== Consignes ==
1 > Dans le texte sur le prix Nobel de la paix 2018, recopiez fidèlement le passage allant de « Qu’évoque en nous » jusqu'à « injustement et violemment. ».
2 > Poursuivez le texte sur le prix Nobel de la paix 2018 à partir de l'endroit où il s'arrête.

== Texte source ==
+ + + + + + +

Prix Nobel de la paix 2018
Le prix Nobel de la paix 2018 est remis lundi 10 décembre à deux symboles de la lutte contre les violences sexuelles employées comme « armes de guerre » dans les conflits : le gynécologue congolais Denis Mukwege, 63 ans, et l’activiste yézidie Nadia Murad, 25 ans, ex-esclave sexuelle du groupe État islamique.
Le 5 octobre, le docteur Mukwege recevait le Prix Nobel de la Paix. C’est un grand bonheur et un honneur pour nous tous qui le connaissons. Nous sommes heureuses que ses efforts, déployés et soutenus pendant plus de 20 ans, soient reconnus mondialement, dans un contexte rendu très vulnérable et très insécurisant.
Qu’évoque en nous le docteur Mukwege ?
- Un homme vaillant qui a fait un choix audacieux, clair et primordial pour venir à la rencontre des femmes, jeunes filles et petites filles, détruites dans leur dignité sur tous les plans et qui a rendu à des milliers des femmes, jeunes et petites filles leur dignité volée arbitrairement, injustement et violemment.
- Un homme pacifique, pacifiant et serein, qui soigne la femme humiliée dans toutes ses dimensions : humaine, corporelle et spirituelle, dans l’espérance et le respect. Il suffit de l’avoir rencontré une fois pour ne plus oublier son visage souriant et son regard interpellant avec grande humanité, comme s’il portait en lui et avec lui l’interrogation grave et permanente de chacune de ses patientes : « Pourquoi tant de violences sur moi ? » ou encore « Que t’ai-je fait ? »

+ + + + + + +

== Jeu de données ==
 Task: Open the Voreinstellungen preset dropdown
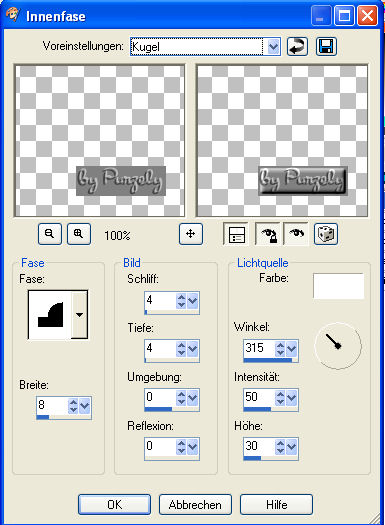(x=274, y=46)
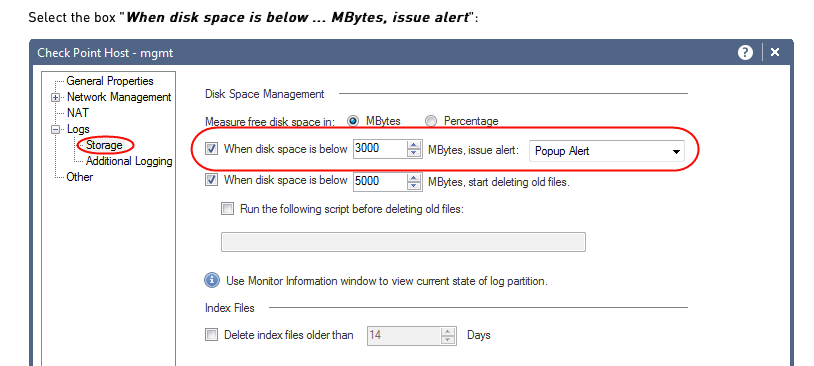The width and height of the screenshot is (814, 366).
Task: Collapse the Logs tree node
Action: (55, 129)
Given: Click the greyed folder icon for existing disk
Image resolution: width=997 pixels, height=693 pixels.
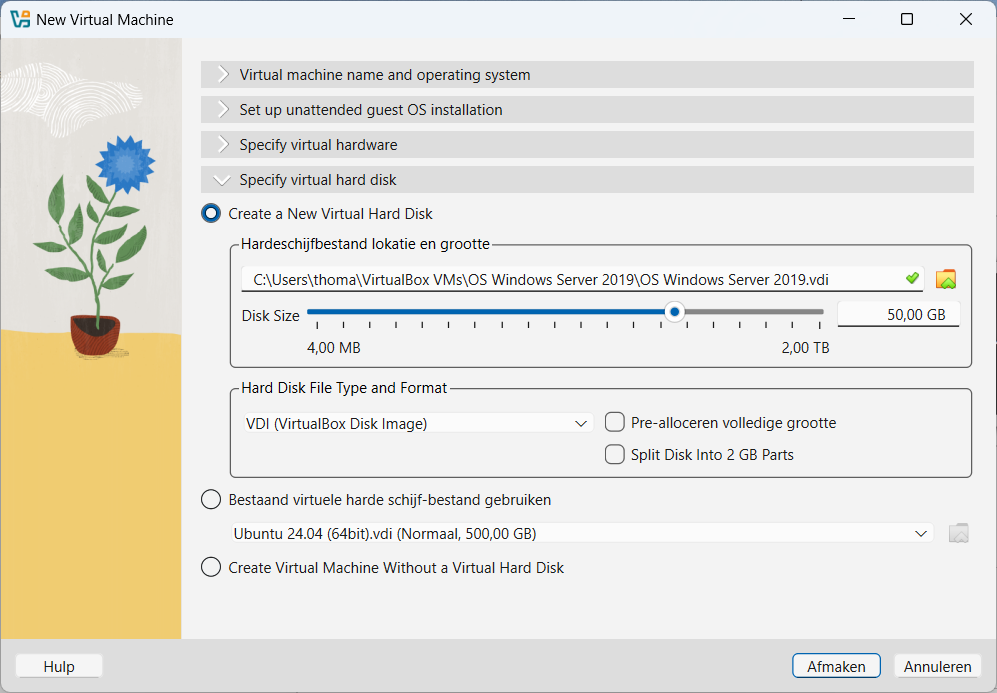Looking at the screenshot, I should point(958,533).
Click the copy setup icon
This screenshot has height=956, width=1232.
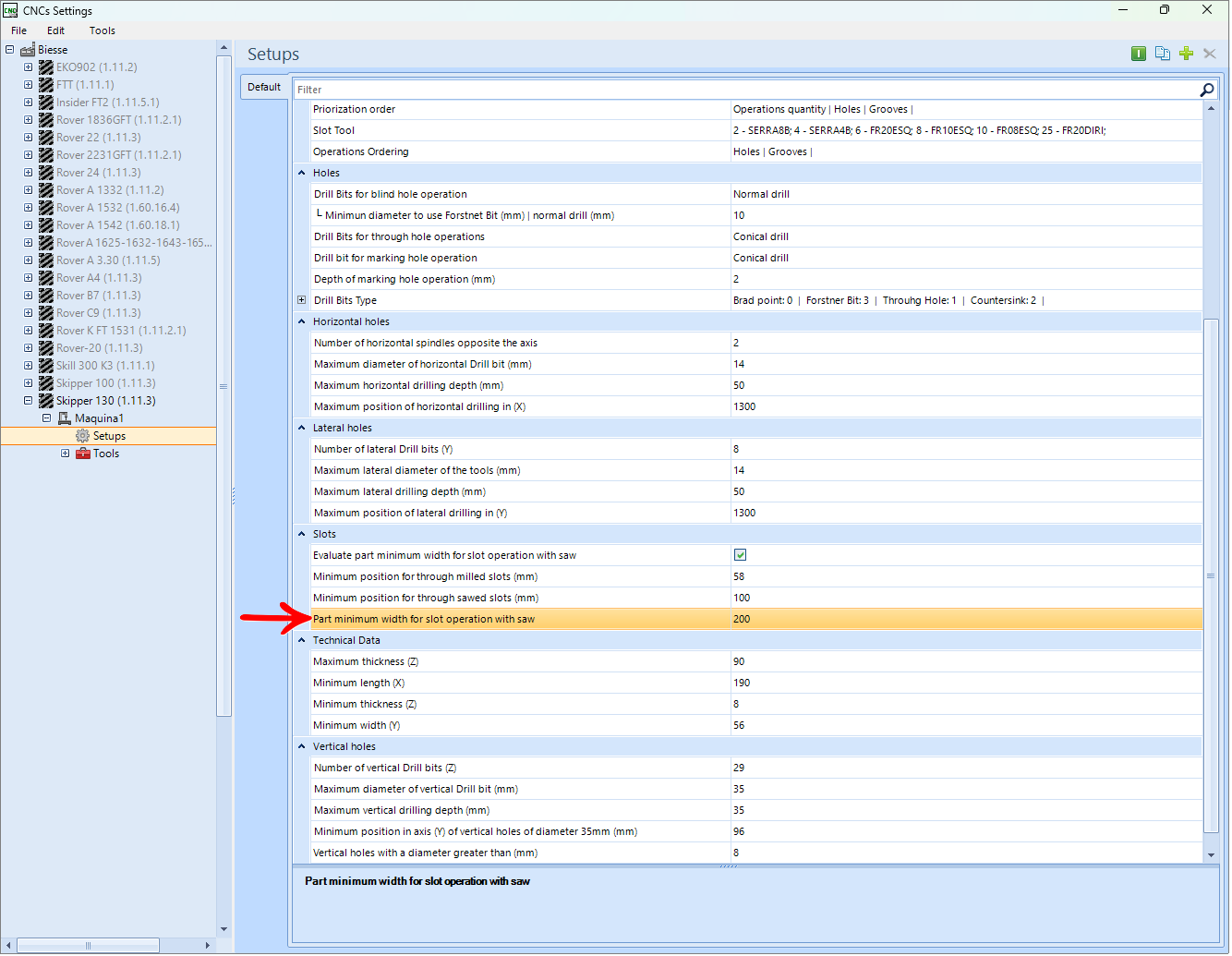(1163, 54)
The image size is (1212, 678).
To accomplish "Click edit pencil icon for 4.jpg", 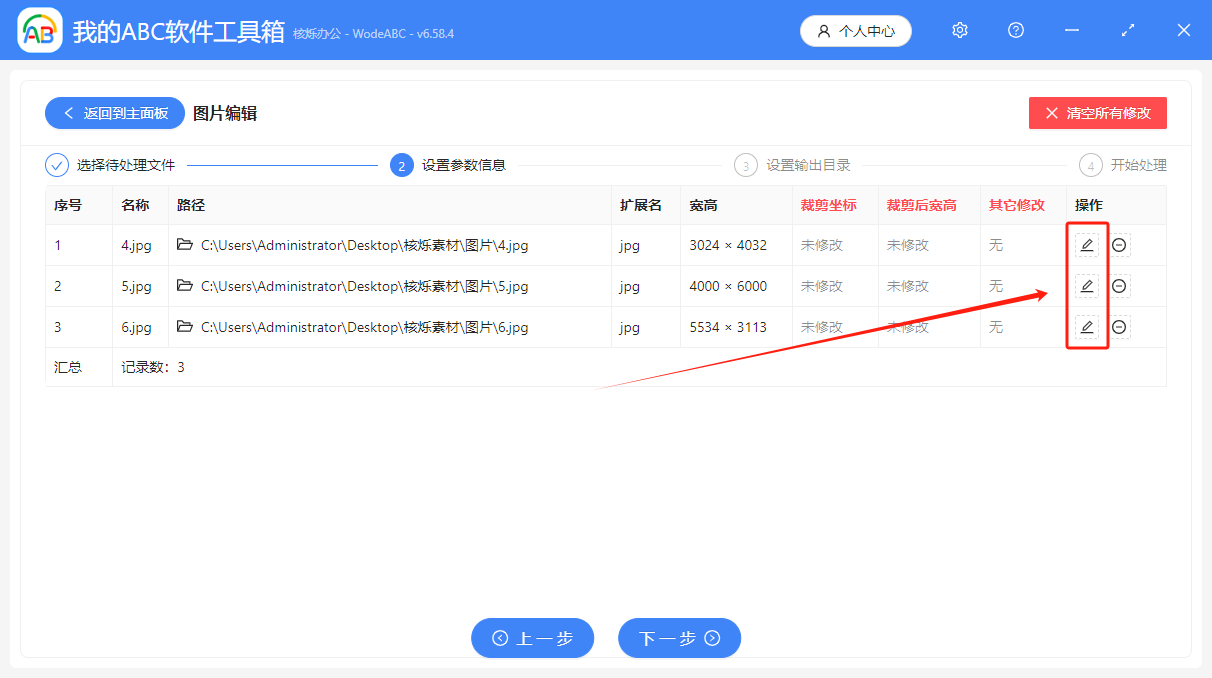I will point(1087,245).
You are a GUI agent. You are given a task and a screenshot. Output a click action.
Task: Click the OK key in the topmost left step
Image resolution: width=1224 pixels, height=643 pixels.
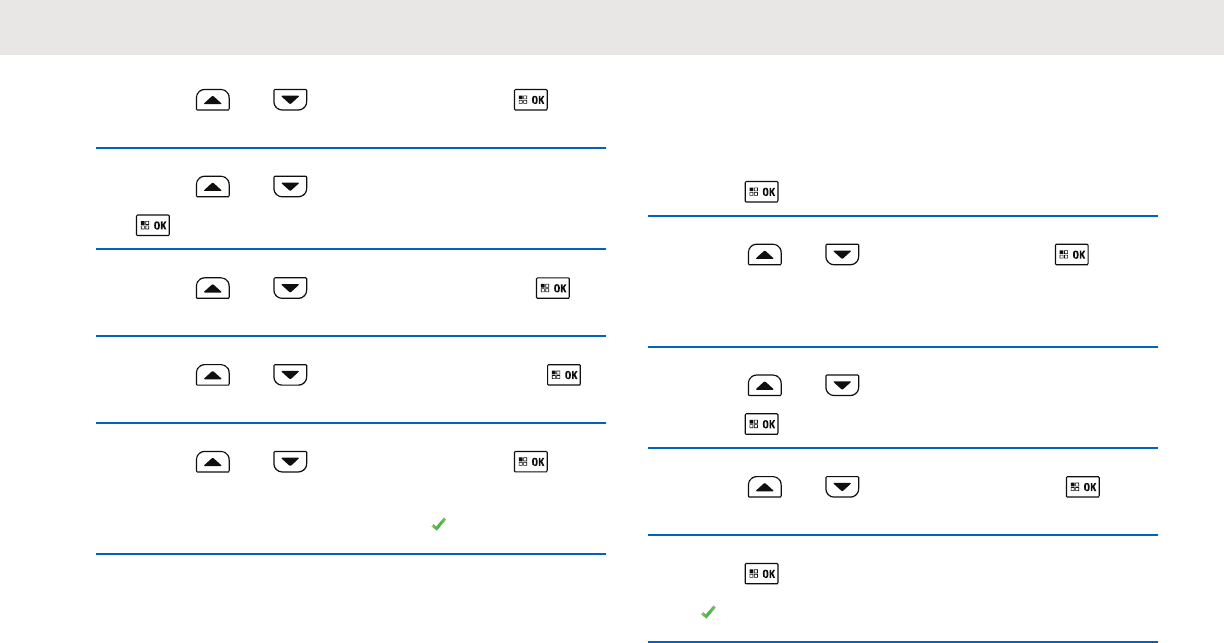531,100
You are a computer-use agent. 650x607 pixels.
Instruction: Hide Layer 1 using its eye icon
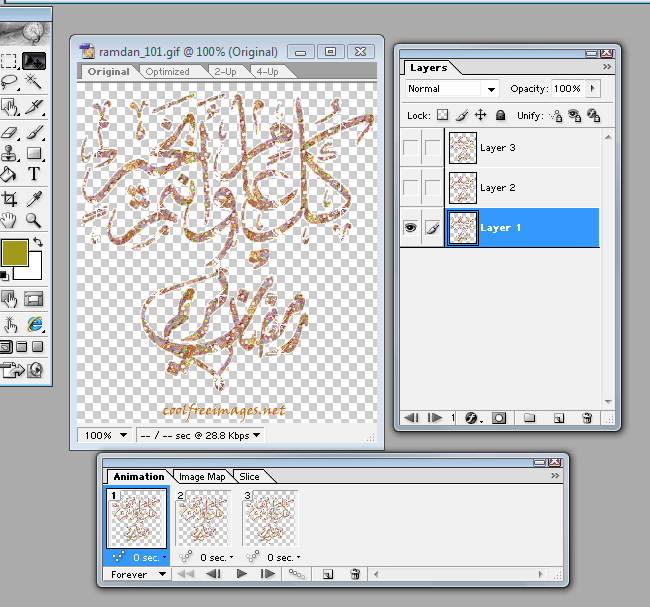coord(410,228)
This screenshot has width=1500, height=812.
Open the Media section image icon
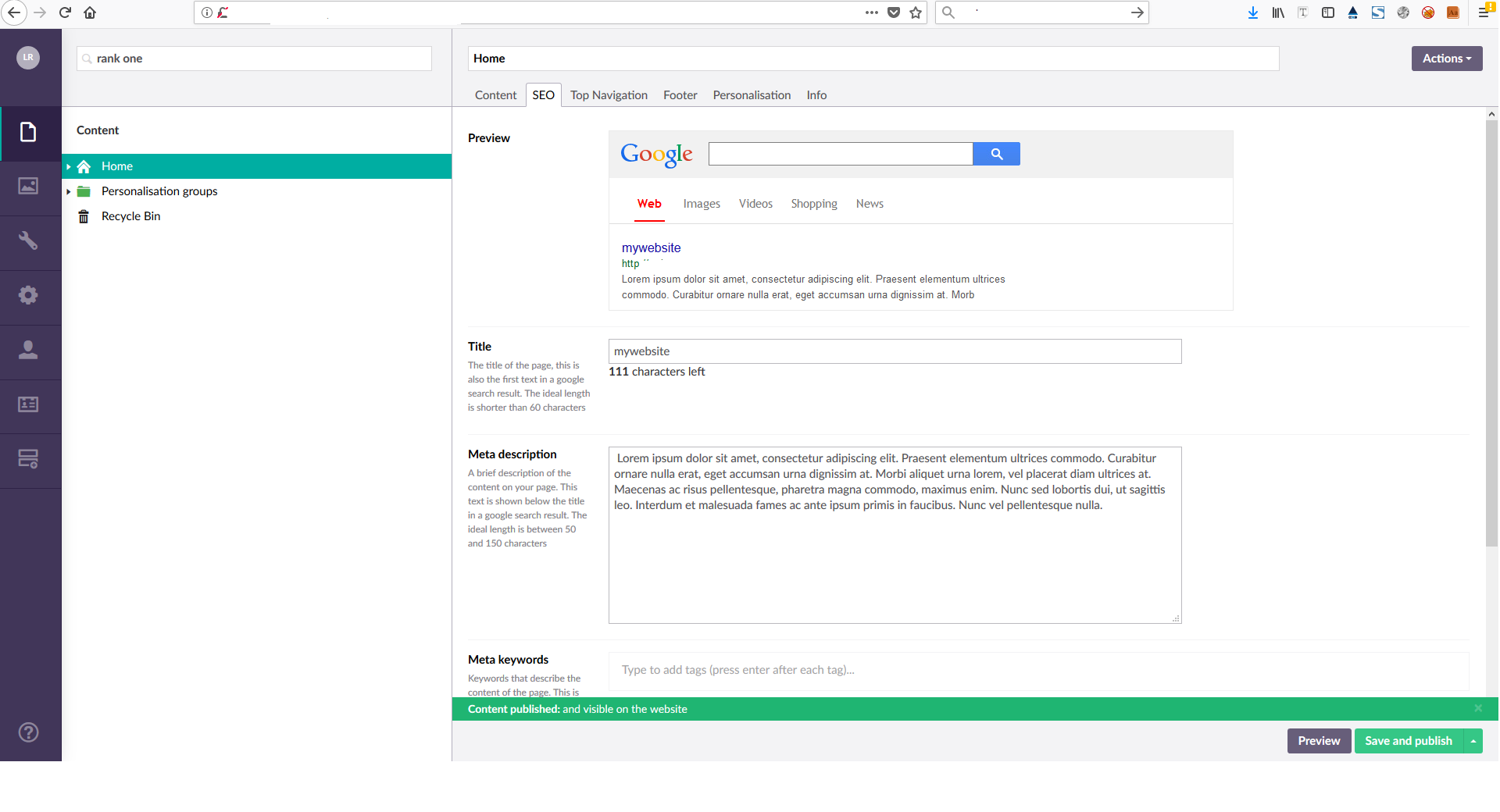[28, 186]
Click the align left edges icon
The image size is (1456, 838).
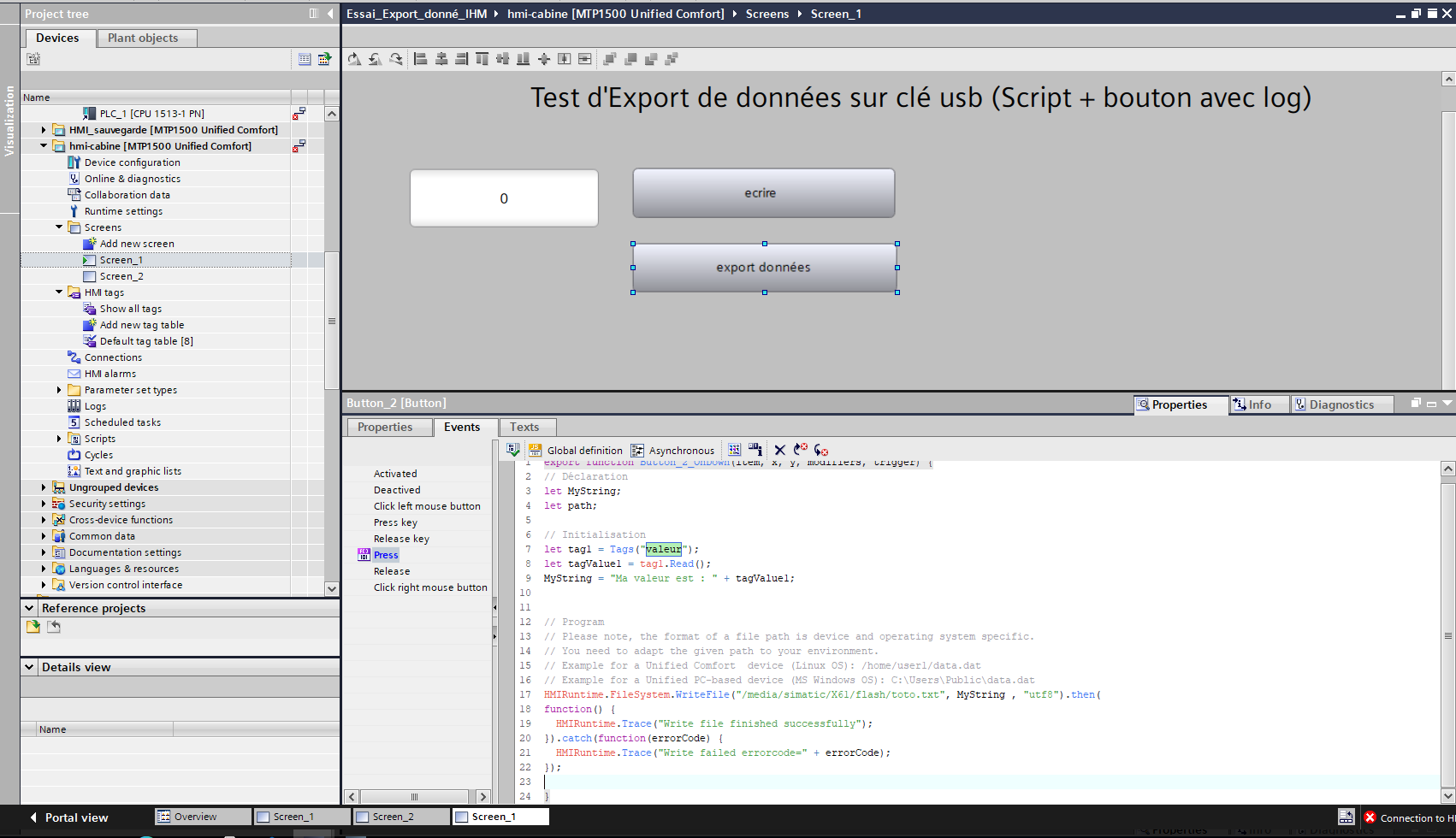tap(420, 59)
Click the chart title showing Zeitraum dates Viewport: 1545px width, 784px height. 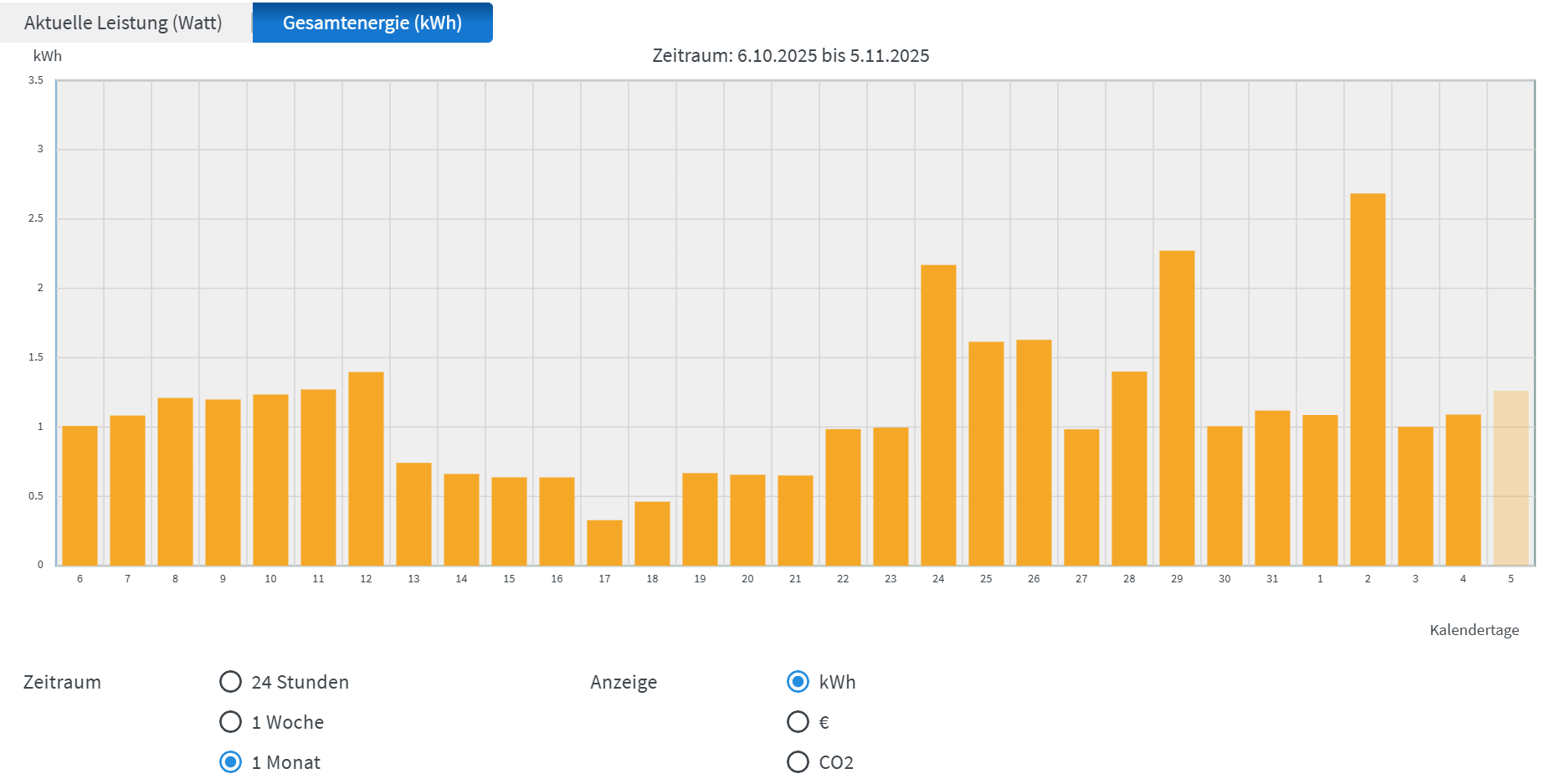(x=790, y=56)
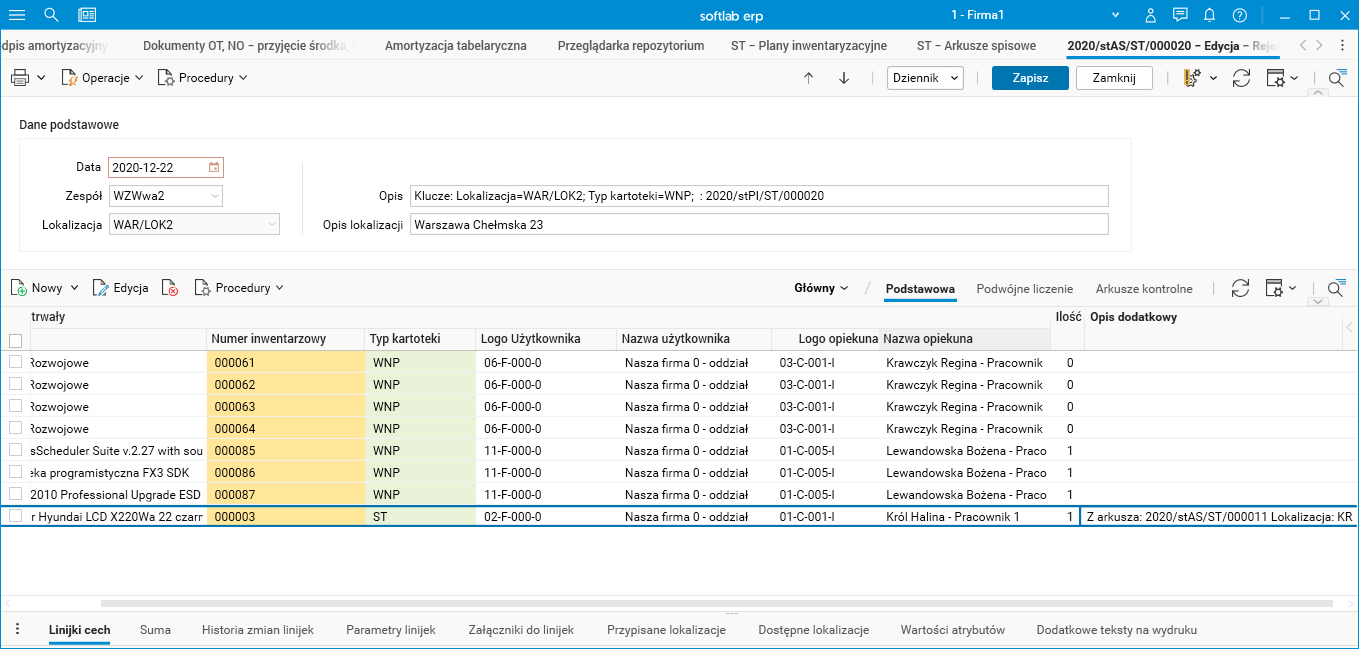Switch to the Podwójne liczenie tab

pyautogui.click(x=1024, y=289)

+ + + + + + +

== Réponses par consigne ==
1 >
Qu’évoque en nous le docteur Mukwege ?
- Un homme vaillant qui a fait un choix audacieux, clair et primordial pour venir à la rencontre des femmes, jeunes filles et petites filles, détruites dans leur dignité sur tous les plans et qui a rendu à des milliers des femmes, jeunes et petites filles leur dignité volée arbitrairement, injustement et violemment.

2 >
- Un homme aimant qui a permis à tant de victimes d’entrer dans le processus d’un pardon difficile à recevoir et à donner parce que les mêmes atrocités continuent et que leurs victimes continuent de les subir dans une violence indescriptible, le mépris et la solitude (la grande majorité des femmes violées sont mal vues dans la société machiste et certaines sont rejetées par leurs maris comme si elles étaient allées provoquer elles-mêmes ces malheurs). Une conséquence de la superstition dans un contexte teint de relations de dominant-dominé et de rapports de force.
- Un homme coopérant avec d’autres médecins qui, jour et nuit, s’offrent pour que la vie renaisse dans le cœur et le corps de ces meurtries de notre société
- Un homme courageux et persévérant qui remet en question e et dénonce les injustices et les discriminations flagrantes de seigneurs de guerres avec leur arme de combat, leur bombe qui annihile notre devenir.
Oui, nous sommes heureuses qu’il soit remercié à la mesure de son don vaillant et si humaniste. Qu’il vive heureux et longtemps. Qu’il soit remercié à jamais.
Cinthia Banda
(travaille pour une ONG-femmes à Kinshasa et ne veut pas signer de son vrai nom,ce qui en dit long sur le climat en ce mois de campagne électorale au Congo RD)
L’action du docteur Mukwege est relatée dans le film belge « L’homme qui répare les femmes », réalisé en 2015 par Thierry Michel et Colette Braeckman.